As instructed, double-click to launch the V-Safe installer “and follow the onscreen instructions.” A typical Macintosh software license approval and installation sequence takes place. Don’t “Customize.” You’ll need to restart your Mac after the application has been installed, which takes only a few seconds.
The Verbatim drive’s icon has a new look. More important, according to the User Guide:
V-Safe consists of two major components.
1) A device driver which supports the Store ‘n’ Go drive. Without this driver, only the public zone of the Store ‘n’ Go drive can be accessed.
2) A utility application (V-Safe.app) which is used to manage your Store ‘n’ Go drive.
The V-Safe application folder is appropriately located in the Utilities folder within your Applications folder, accompanied by an Uninstaller.app and the aforementioned User’s Guide, in English. Launch the V-Safe.app, and drag the Usage slider to set the size of your secure/unsecured zones, then click Format to complete the process. An important reminder in the guide is:
Note: Select the FAT format option for the public zone if you intend to interchange public zone data with a Windows PC.
I agree with this advice.
I split my Private and Public Zones into equal size, not yet knowing how much space I would need for either one, and hoping I could alter them in future, as needed (I can). Don’t be alarmed that the total capacity somehow shrinks from 8GB to 7.5GB, because that is standard.
Click Format again when warned all your prior data will be erased. Create and verify your Store ‘n’ Go password, adding a hint. If you totally forget your password, you are sunk. That’s not a technical term, but you know what it means.
Thirty seconds later you get the following screen, which is self-explanatory. I like that you can change the password, and that Write Protect is an option for additional data security. Hooray: the Setup tab allows you to change the format and size of your two zones after login.
When in the Private Zone, it appears on your Mac’s Desktop and in your Devices Sidebar; the Public Zone replaces it when logged out of Private Zone.

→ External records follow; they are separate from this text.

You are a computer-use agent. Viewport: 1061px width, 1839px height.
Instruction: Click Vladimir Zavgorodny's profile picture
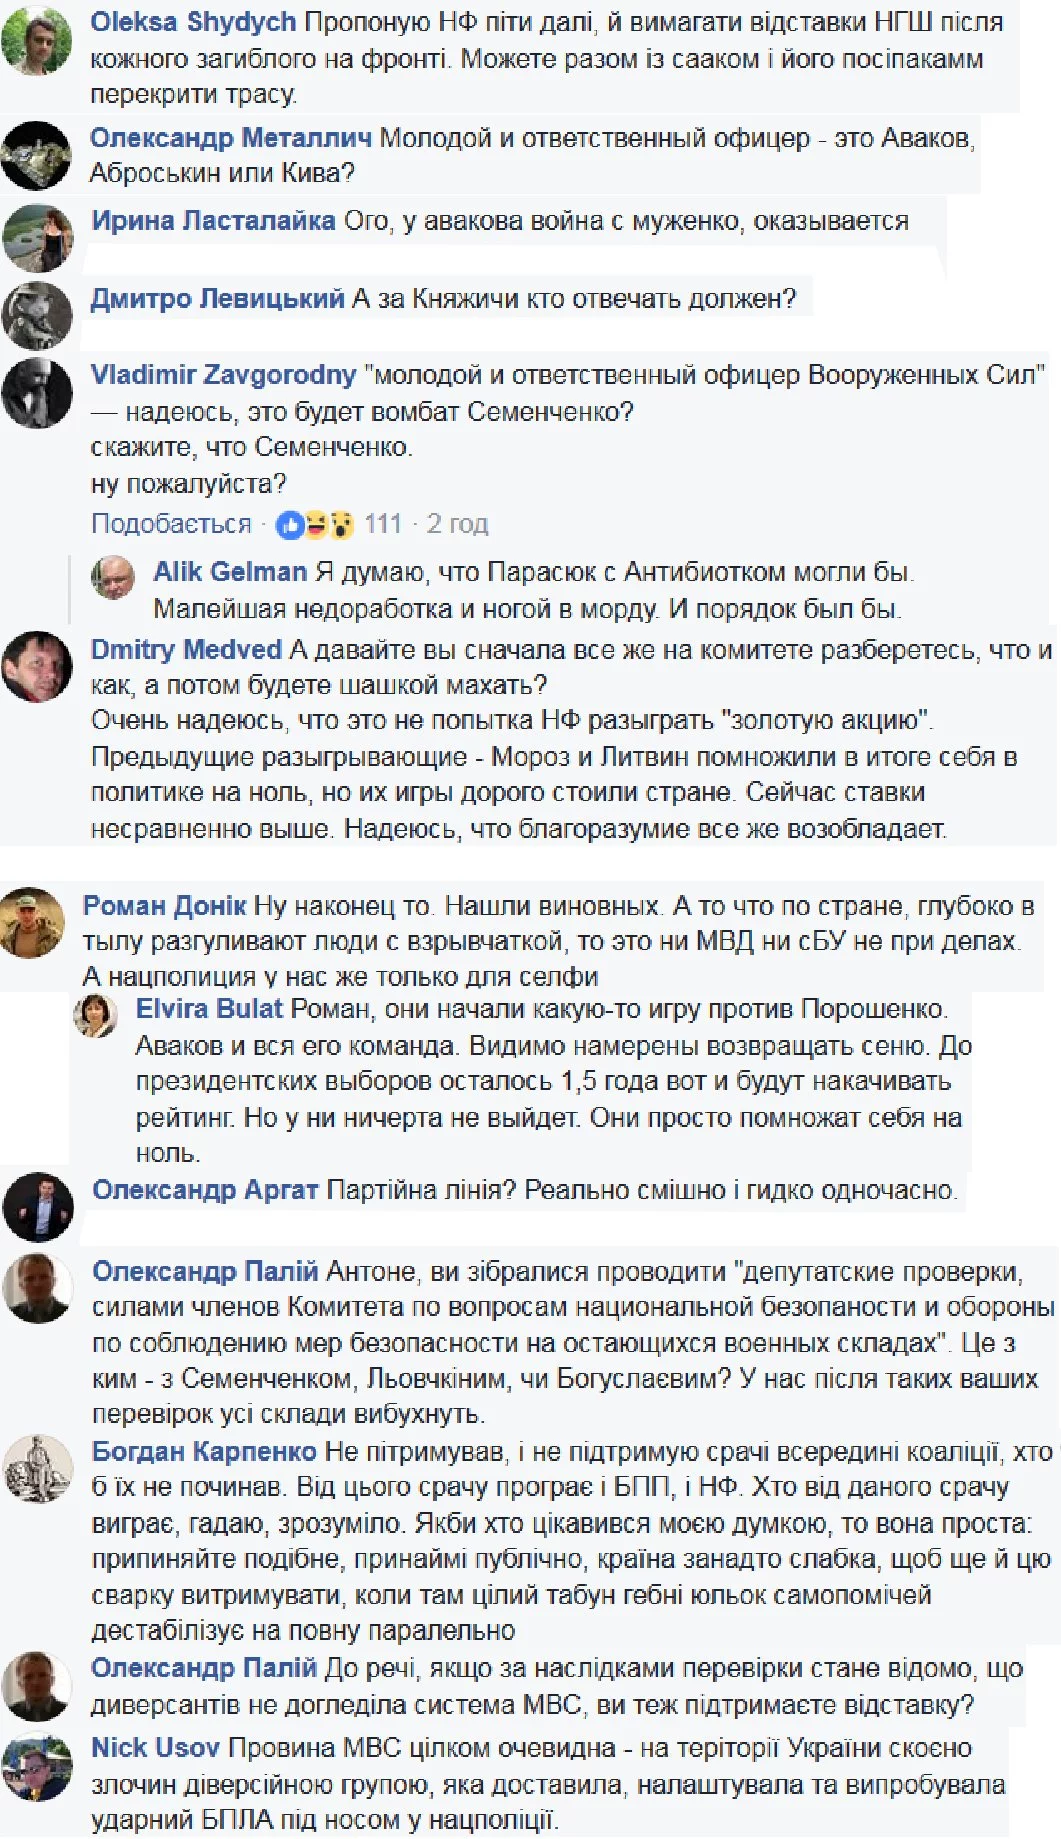coord(37,393)
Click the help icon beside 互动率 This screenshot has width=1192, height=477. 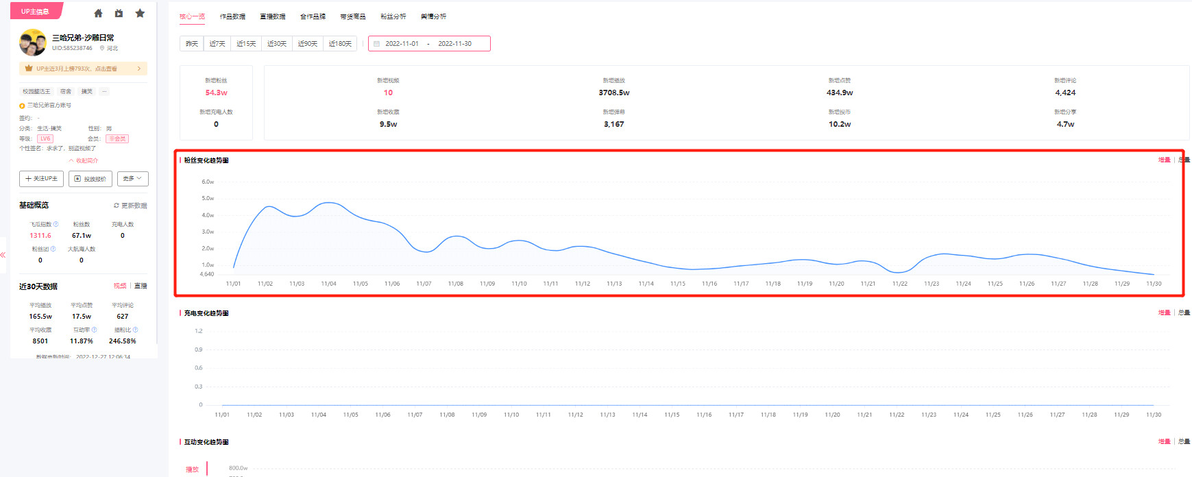pyautogui.click(x=94, y=329)
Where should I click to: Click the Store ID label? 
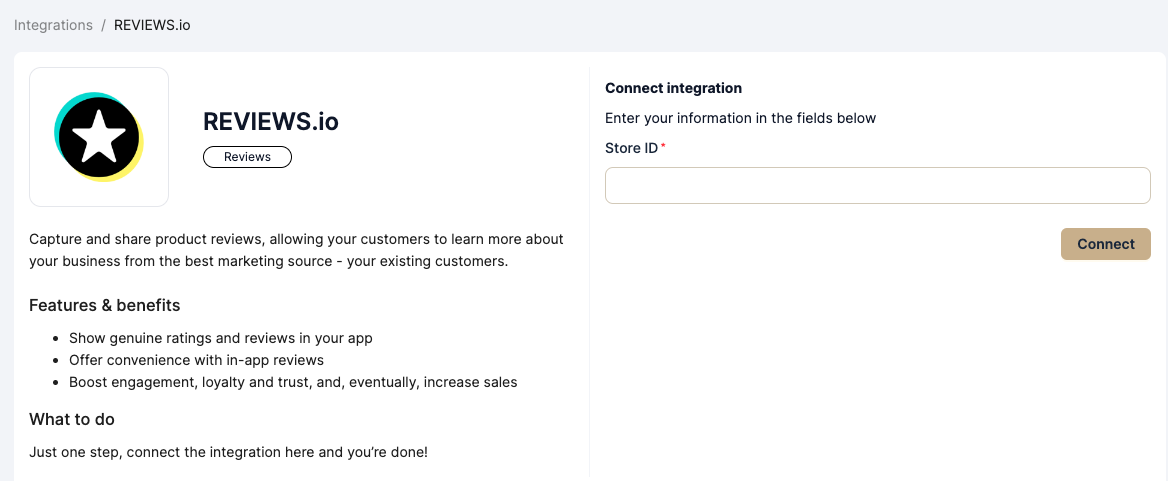click(x=631, y=148)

USB data transfer is ultra-speedy. For example, a 1.35GB folder containing 1,805 files and subfolders took 2:45 minutes to transfer, on my pre-Unibody MacBook Pro. A pleasant blue LED on the top of the Store ‘n’ Go’s case blinks gently during the read/write process.
This is a fine product that deserves a hearty thank you to the company and a generous MyMac rating of 4.5 out of 5. Larger capacity drives will be embraced by the Mac community, I predict, as they become available, especially for protecting personal data on techies’ flash drives. MyMac requests that Verbatim develop GUID Partition Map units, so Snow Leopard can be installed onto them.